Implementing a web server in a single printf() call

A guy just forwarded a joke that most of us will already know Jeff Dean Facts (also here and here). Everytime I read that list, this part stands out:

Jeff Dean once implemented a web server in a single printf() call. Other engineers added thousands of lines of explanatory comments but still don’t understand exactly how it works. Today that program is the front-end to Google Search.

It is really possible to implement a web server using a single printf call, but I haven’t found anyone doing it. So this time after reading the list, I decided to implement it. So here is the code, a pure single printf call, without any extra variables or macros (don’t worry, I will explain how to this code works)

#include <stdio.h>

int main(int argc, char *argv[])
{
 printf("%*c%hn%*c%hn"
  "\xeb\x3d\x48\x54\x54\x50\x2f\x31\x2e\x30\x20\x32"
  "\x30\x30\x0d\x0a\x43\x6f\x6e\x74\x65\x6e\x74\x2d"
  "\x74\x79\x70\x65\x3a\x74\x65\x78\x74\x2f\x68\x74"
  "\x6d\x6c\x0d\x0a\x0d\x0a\x3c\x68\x31\x3e\x48\x65"
  "\x6c\x6c\x6f\x20\x57\x6f\x72\x6c\x64\x21\x3c\x2f"
  "\x68\x31\x3e\x4c\x8d\x2d\xbc\xff\xff\xff\x48\x89"
  "\xe3\x48\x83\xeb\x10\x48\x31\xc0\x50\x66\xb8\x1f"
  "\x90\xc1\xe0\x10\xb0\x02\x50\x31\xd2\x31\xf6\xff"
  "\xc6\x89\xf7\xff\xc7\x31\xc0\xb0\x29\x0f\x05\x49"
  "\x89\xc2\x31\xd2\xb2\x10\x48\x89\xde\x89\xc7\x31"
  "\xc0\xb0\x31\x0f\x05\x31\xc0\xb0\x05\x89\xc6\x4c"
  "\x89\xd0\x89\xc7\x31\xc0\xb0\x32\x0f\x05\x31\xd2"
  "\x31\xf6\x4c\x89\xd0\x89\xc7\x31\xc0\xb0\x2b\x0f"
  "\x05\x49\x89\xc4\x48\x31\xd2\xb2\x3d\x4c\x89\xee"
  "\x4c\x89\xe7\x31\xc0\xff\xc0\x0f\x05\x31\xf6\xff"
  "\xc6\xff\xc6\x4c\x89\xe7\x31\xc0\xb0\x30\x0f\x05"
  "\x4c\x89\xe7\x31\xc0\xb0\x03\x0f\x05\xeb\xc3",
  ((((unsigned long int)0x4005c8 + 12) >> 16) & 0xffff), 
  0, 0x00000000006007D8 + 2, 
  (((unsigned long int)0x4005c8 + 12) & 0xffff)-
  ((((unsigned long int)0x4005c8 + 12) >> 16) & 0xffff), 
  0, 0x00000000006007D8 );
}

This code only works on a Linux AMD64 bit system, with a particular compiler (gcc version 4.8.2 (Debian 4.8.2-16) ) And to compile it:

gcc -g web1.c -O webserver

As some of you may have guessed: I cheated by using a special format string . That code may not run on your machine because I have hardcoded two addresses.

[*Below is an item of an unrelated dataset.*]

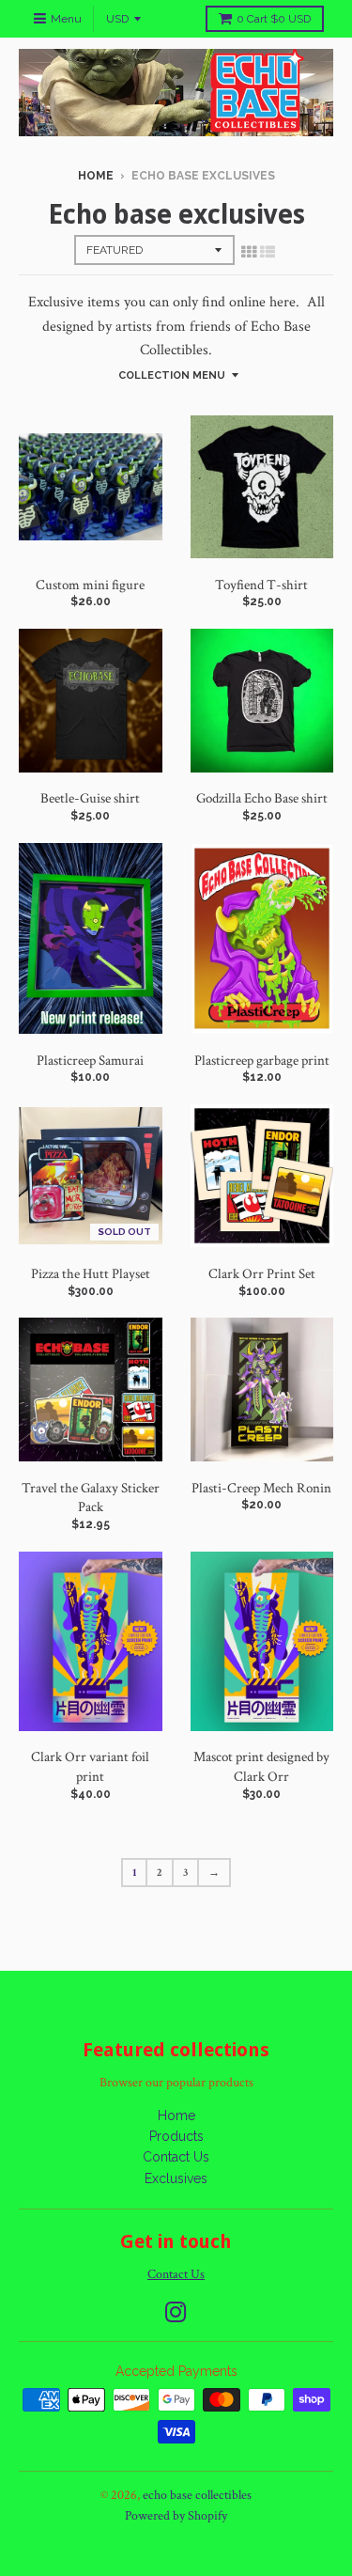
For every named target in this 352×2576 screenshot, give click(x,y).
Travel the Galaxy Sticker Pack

The following version is a little bit more user friendly (easier to change), but you are still going to need to change 2 values: FUNCTION_ADDR and DESTADDR which I will explain later:

#include <stdio.h>
#include <stdlib.h>
#include <stdint.h>

#define FUNCTION_ADDR ((uint64_t)0x4005c8 + 12)
#define DESTADDR 0x00000000006007D8
#define a (FUNCTION_ADDR & 0xffff)
#define b ((FUNCTION_ADDR >> 16) & 0xffff)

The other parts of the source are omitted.